### Task statement
Line by line, transcribe the data below exactly and pass over the images.

(Dataset content Opens)

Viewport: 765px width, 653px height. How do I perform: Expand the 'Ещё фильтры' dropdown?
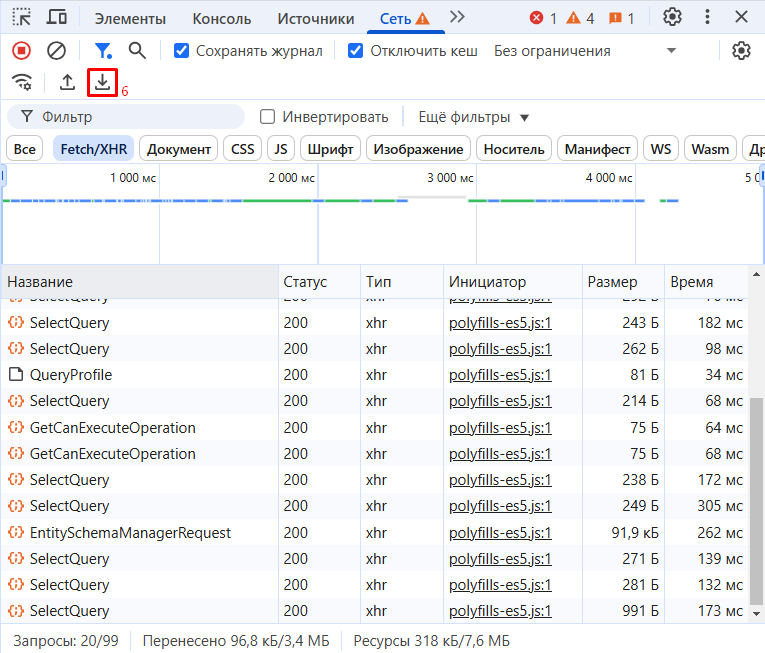(x=473, y=117)
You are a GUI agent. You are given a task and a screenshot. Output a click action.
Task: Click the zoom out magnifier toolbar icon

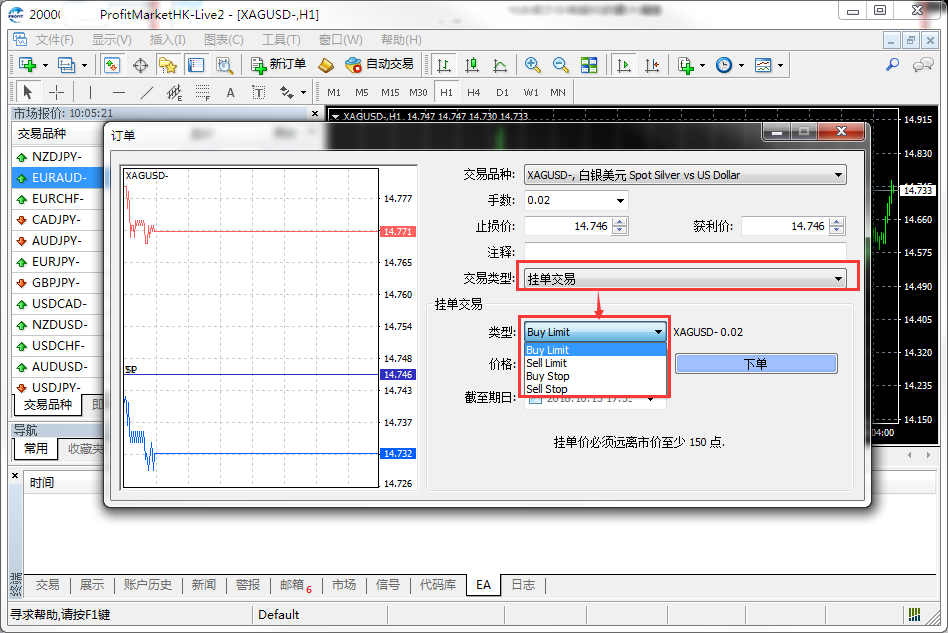(x=561, y=65)
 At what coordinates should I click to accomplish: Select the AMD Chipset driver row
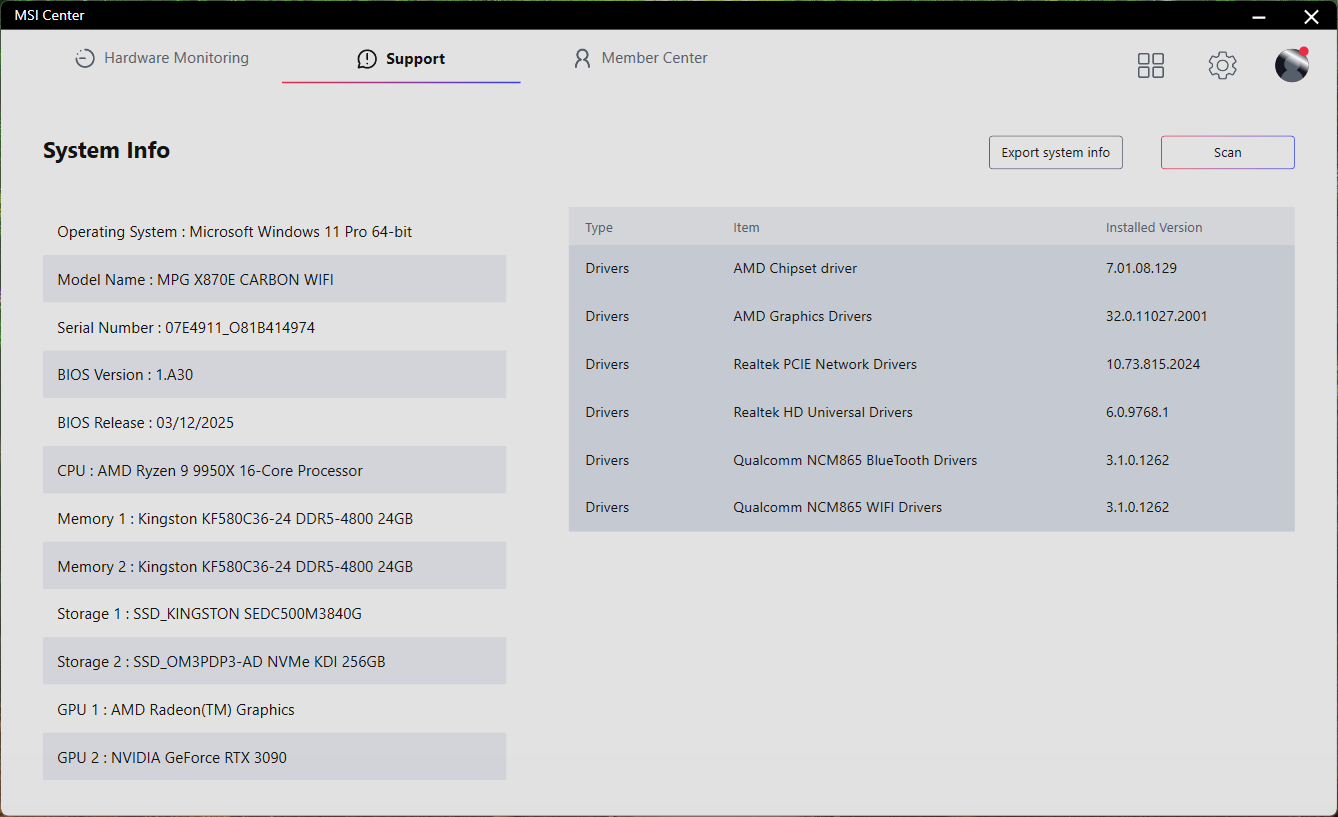931,269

(Dataset content Closes)

### Exercise solution
Viewport: 765px width, 653px height. How do I perform: Expand the 'Ещё фильтры' dropdown?
(x=473, y=117)
You are a GUI agent. You are given a task and a screenshot. Output a click action.
Task: Click the zoom out magnifier toolbar icon

(x=561, y=65)
 At what coordinates should I click to accomplish: Select the AMD Chipset driver row
931,269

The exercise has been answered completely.